# [SOLVED][RAID 1] nazwy urządzeń

## sherszen

Witam,

Próbowałem ustawić RAID 1 (software'owy) na dwóch partycjach /dev/sda7 /dev/sda6. Problem pojawia się z nazwami urządzeń. Ponieważ ja tworzyłem md1, a przy starcie systemu otrzymuje md127, dodatkowo się tworzy jakieś ślepe md0. Mogę to jakoś zmusić do tego, aby tworzyło się tylko md0? Partycje są typu Linux (z tego co pamiętam to 83), ale ustawić się powinno jako (FD). Po co się to robi i jakie znaczenie ma to dla danych znajdujących się na dysku?

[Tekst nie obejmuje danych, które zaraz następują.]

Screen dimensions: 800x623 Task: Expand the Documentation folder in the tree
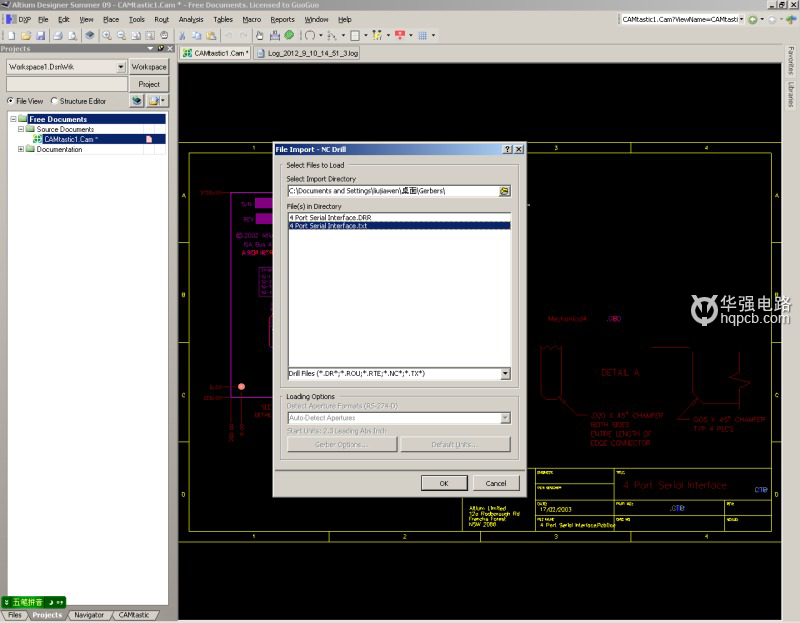coord(21,149)
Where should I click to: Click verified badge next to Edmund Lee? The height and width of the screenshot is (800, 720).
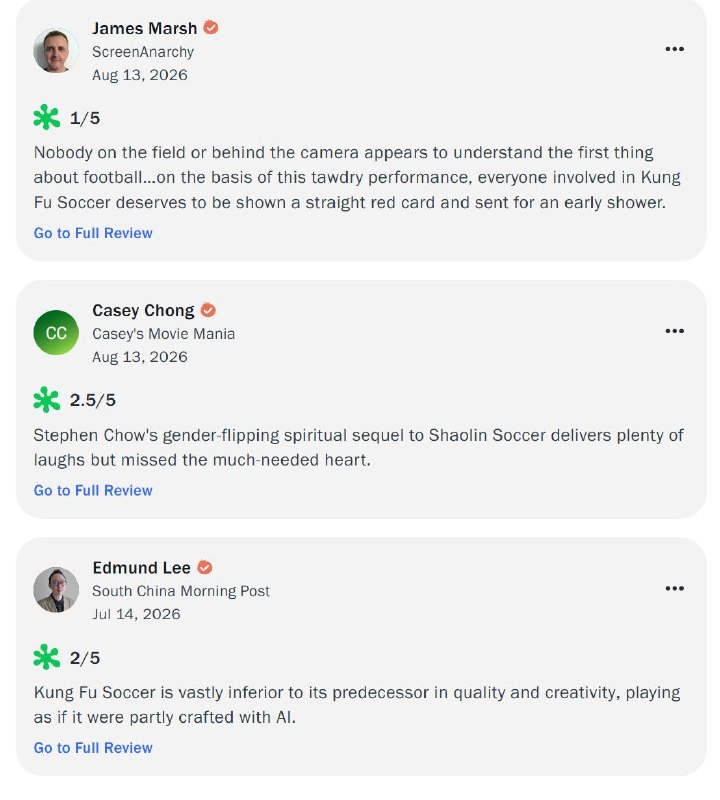click(x=205, y=567)
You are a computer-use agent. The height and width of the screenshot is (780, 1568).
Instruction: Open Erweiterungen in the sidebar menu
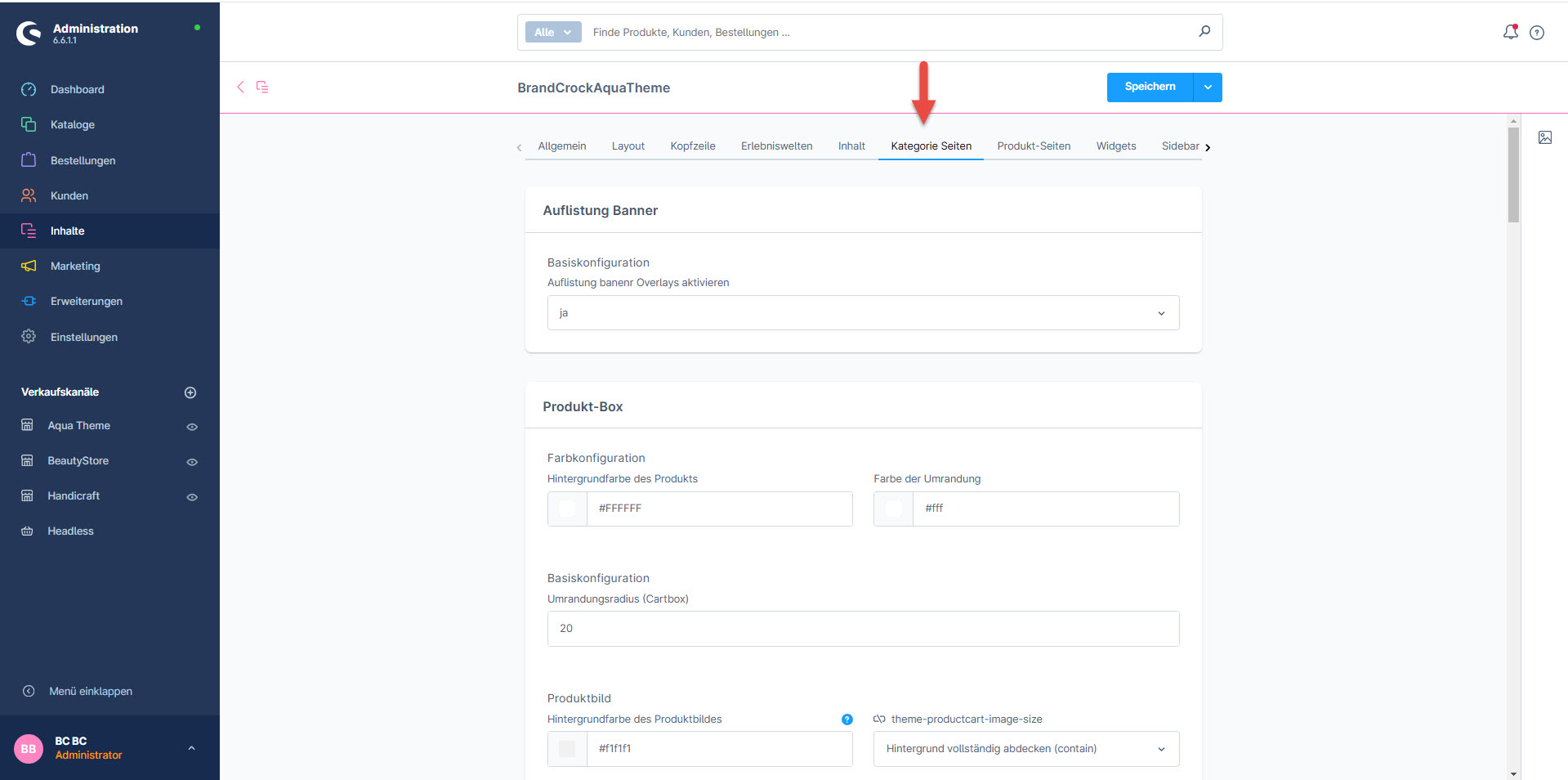pyautogui.click(x=86, y=302)
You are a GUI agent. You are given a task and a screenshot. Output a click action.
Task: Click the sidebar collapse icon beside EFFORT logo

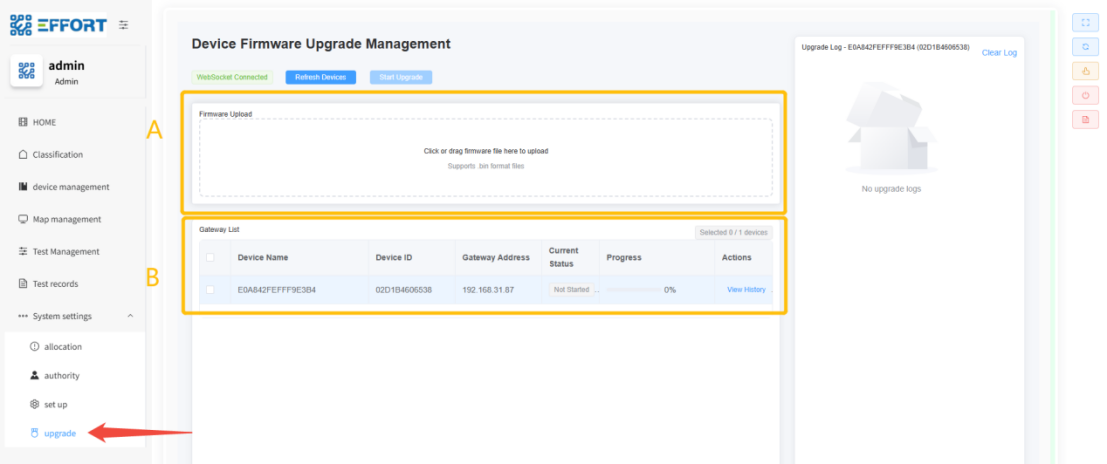pyautogui.click(x=123, y=25)
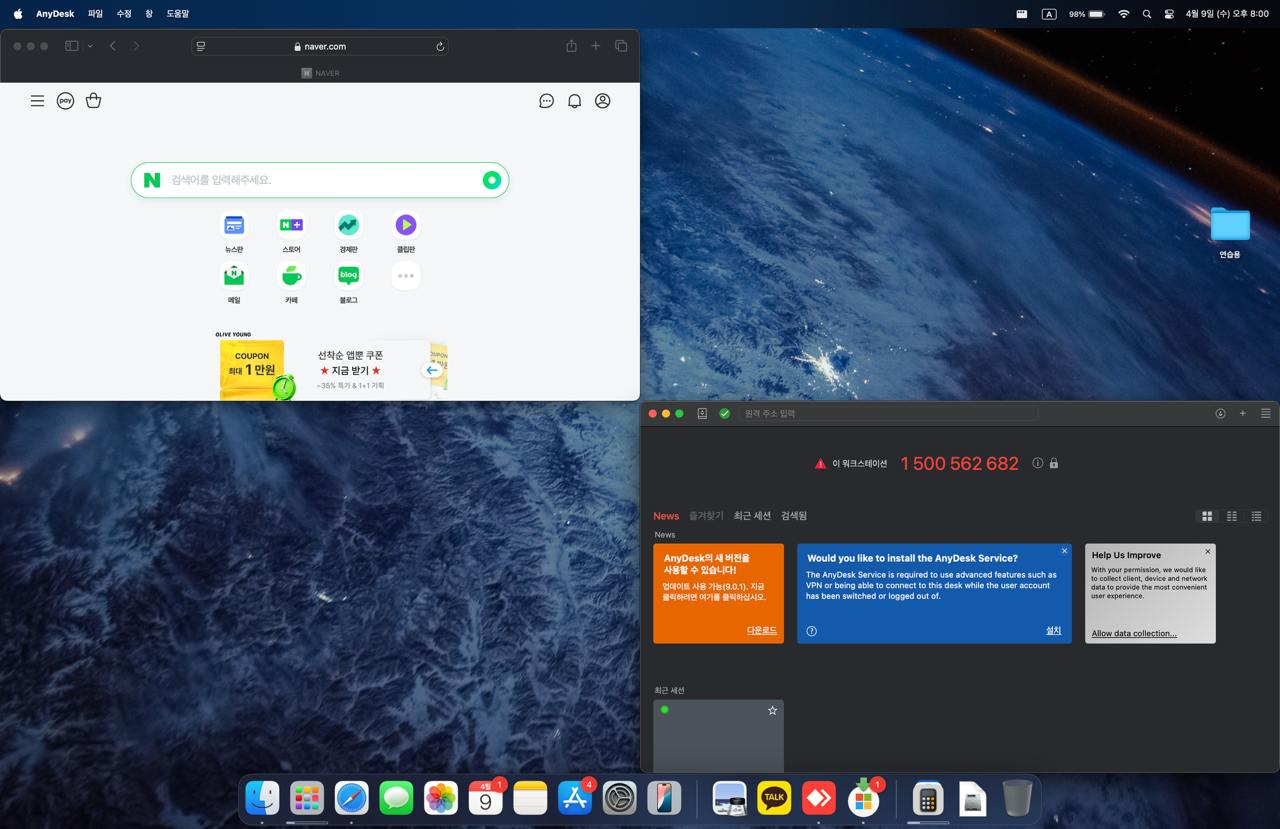This screenshot has height=829, width=1280.
Task: Switch AnyDesk sessions to list view
Action: [x=1256, y=516]
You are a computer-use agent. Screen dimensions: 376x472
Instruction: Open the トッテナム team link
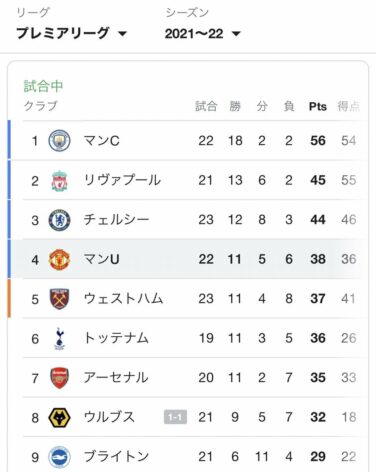[x=116, y=338]
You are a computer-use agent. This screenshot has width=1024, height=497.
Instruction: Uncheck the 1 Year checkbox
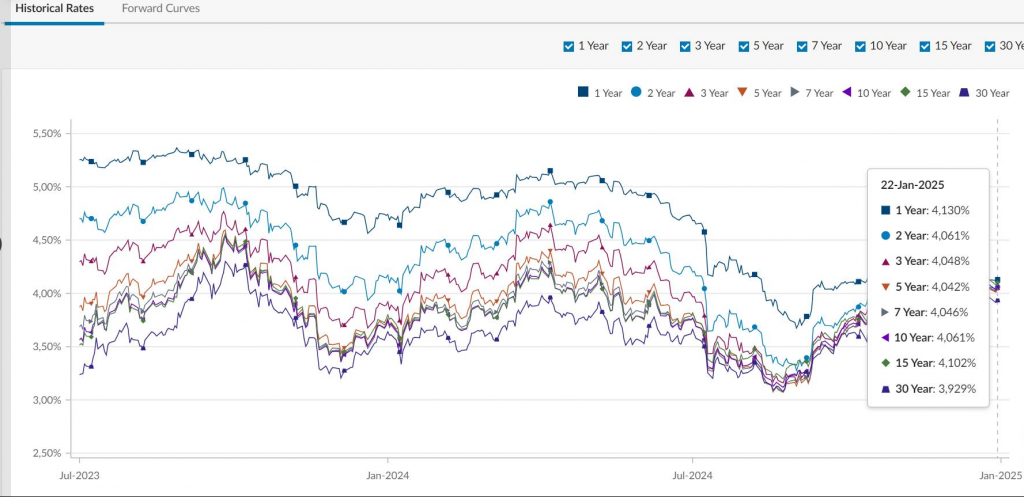(x=569, y=46)
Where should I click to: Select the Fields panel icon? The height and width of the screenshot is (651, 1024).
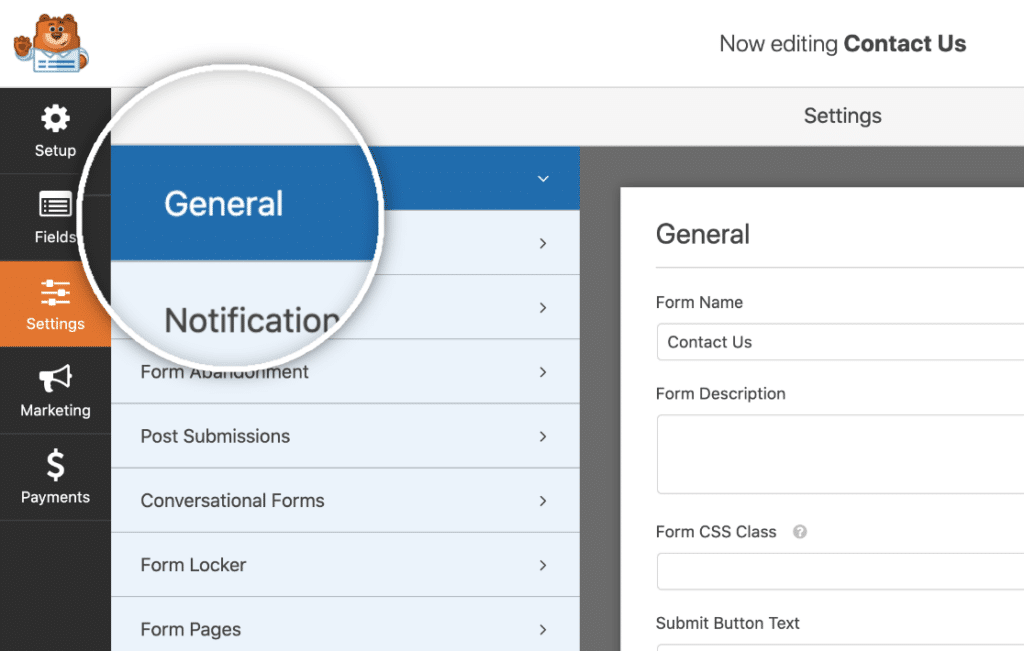tap(55, 206)
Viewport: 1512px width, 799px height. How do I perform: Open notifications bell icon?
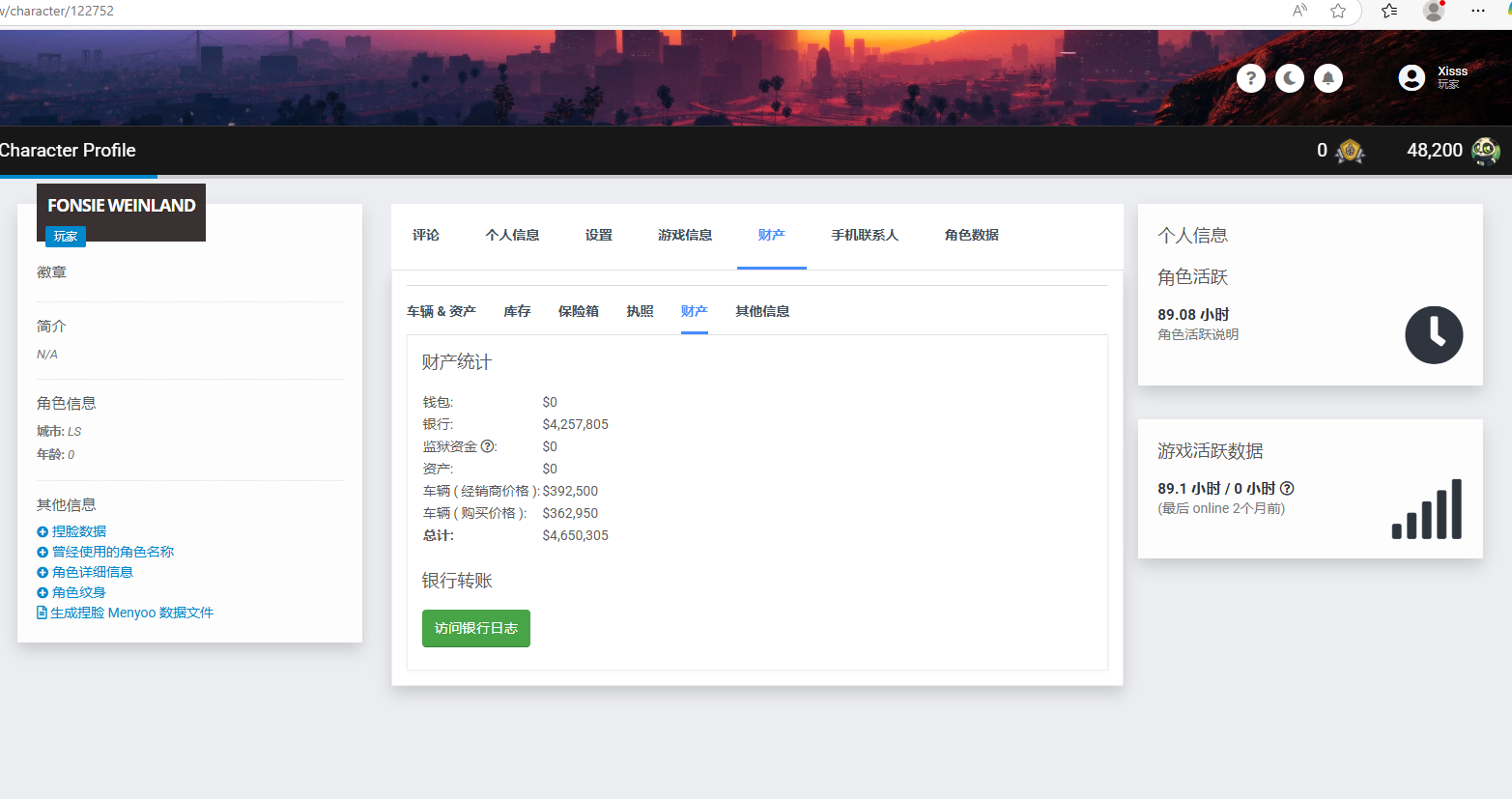click(1327, 78)
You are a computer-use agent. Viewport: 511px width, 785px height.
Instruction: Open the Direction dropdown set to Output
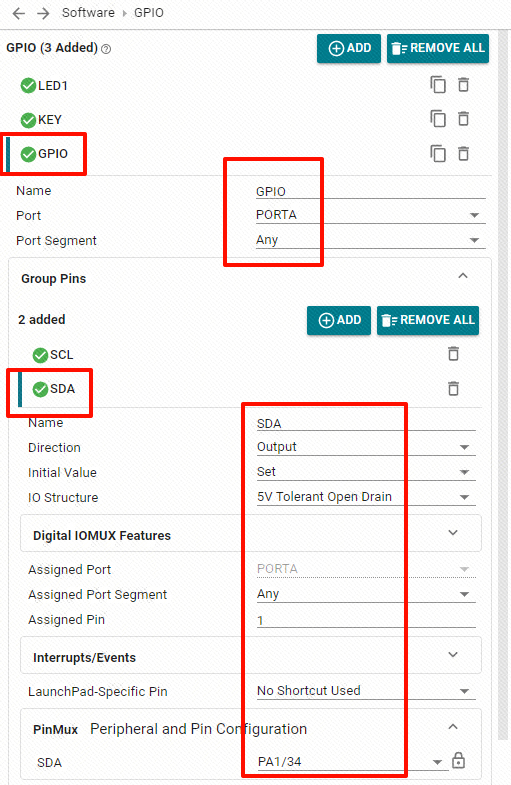(366, 447)
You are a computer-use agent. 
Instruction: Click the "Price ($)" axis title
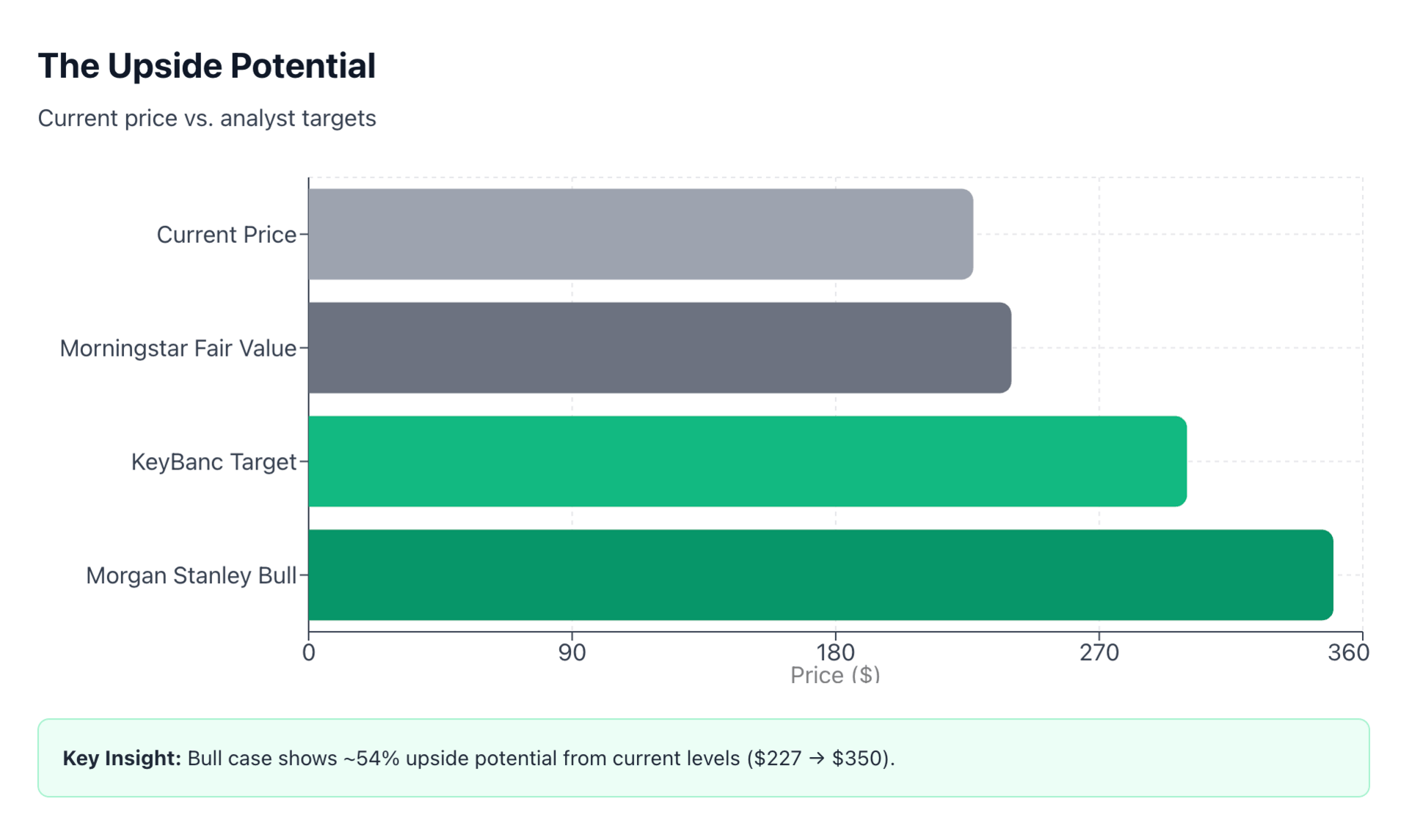tap(835, 675)
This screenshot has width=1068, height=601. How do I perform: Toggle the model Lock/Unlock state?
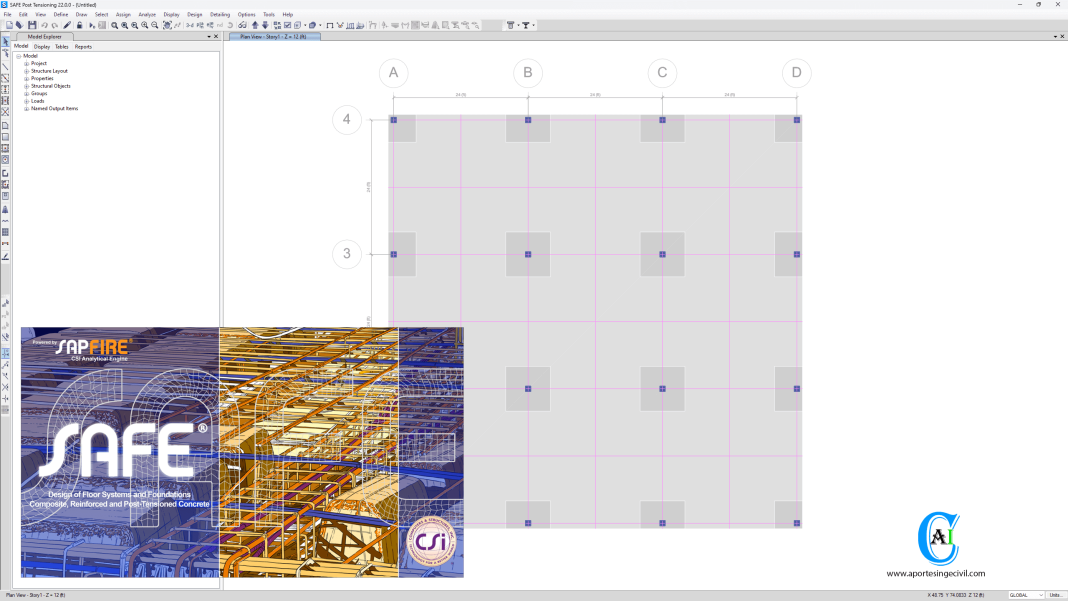tap(79, 27)
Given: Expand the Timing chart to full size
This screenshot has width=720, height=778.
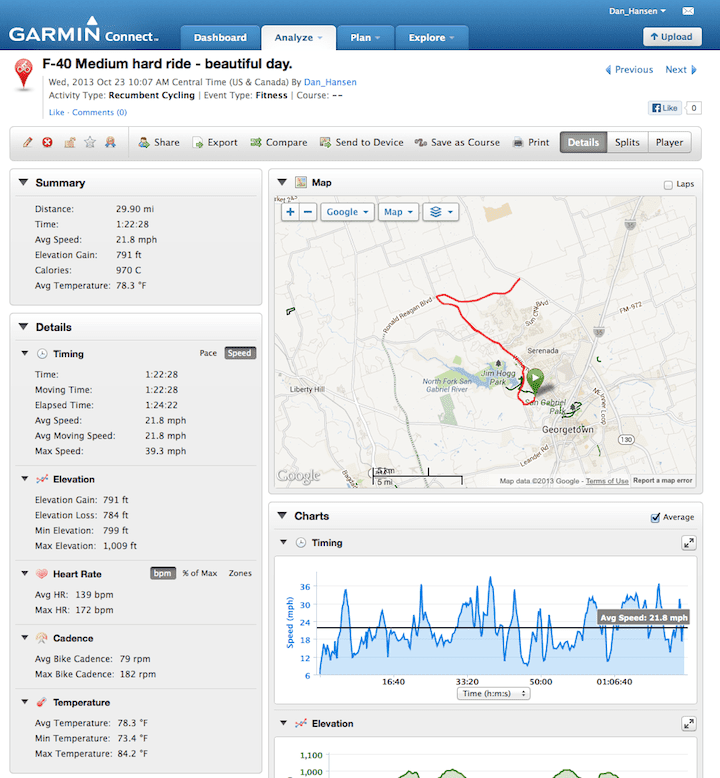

Myślałem, że informacje o urządzeniach są wpisane do superblocku.

mdadm --detail --scan >> /etc/mdadm.conf  dopisało jedynie /dev/md/1_0

Pozdrawiam

//edit

Ja chyba nie powinienem dotykać komputerów, bo zamiast pracować na nich to ja się meczę z jakimiś duperelami.

Więc, rozwiązaniem problemu jest poczytanie komentarzy w pliku konfiguracyjnym, dokładniej on się składa z dwóch sekcji: DEVICE i ARRAY, czyli tablic i urządzeń, które się na nie składają.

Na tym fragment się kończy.